**WORK ITEM**:
Determine which lines of the records include the word "message", and copy them.

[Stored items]
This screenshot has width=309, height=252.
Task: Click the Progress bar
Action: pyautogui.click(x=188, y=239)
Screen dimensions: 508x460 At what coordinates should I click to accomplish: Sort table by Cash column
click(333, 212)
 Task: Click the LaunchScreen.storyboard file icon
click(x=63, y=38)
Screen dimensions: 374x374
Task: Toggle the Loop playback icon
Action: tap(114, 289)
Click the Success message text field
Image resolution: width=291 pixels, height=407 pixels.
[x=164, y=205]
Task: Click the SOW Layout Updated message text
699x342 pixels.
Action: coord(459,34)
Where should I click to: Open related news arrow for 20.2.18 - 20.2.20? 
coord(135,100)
--
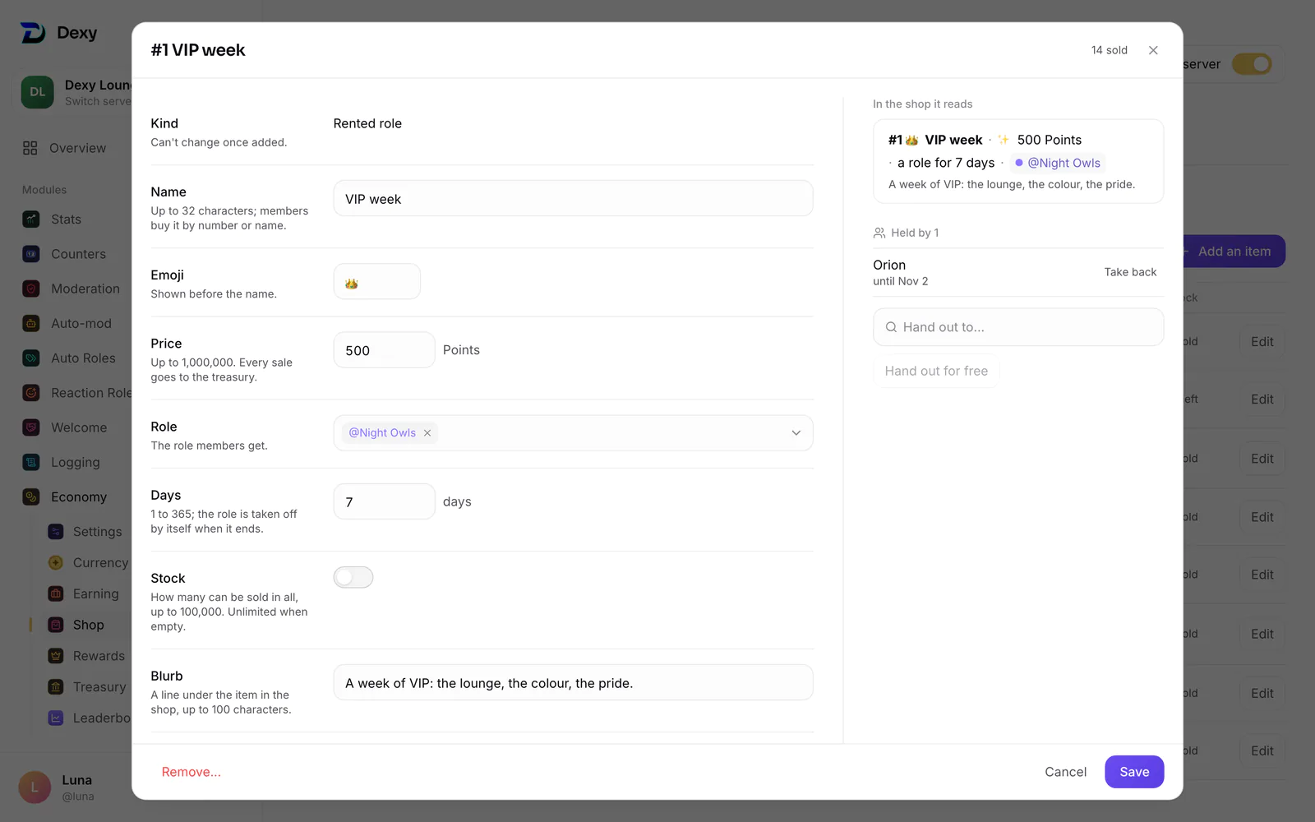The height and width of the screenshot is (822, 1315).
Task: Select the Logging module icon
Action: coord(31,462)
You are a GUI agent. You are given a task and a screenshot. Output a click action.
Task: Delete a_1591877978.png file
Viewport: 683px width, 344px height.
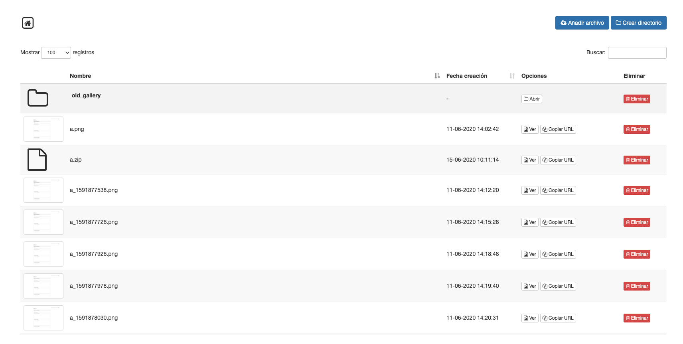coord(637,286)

**TASK SOLUTION**:
Click the Success message text field
Task: Click the SOW Layout Updated message text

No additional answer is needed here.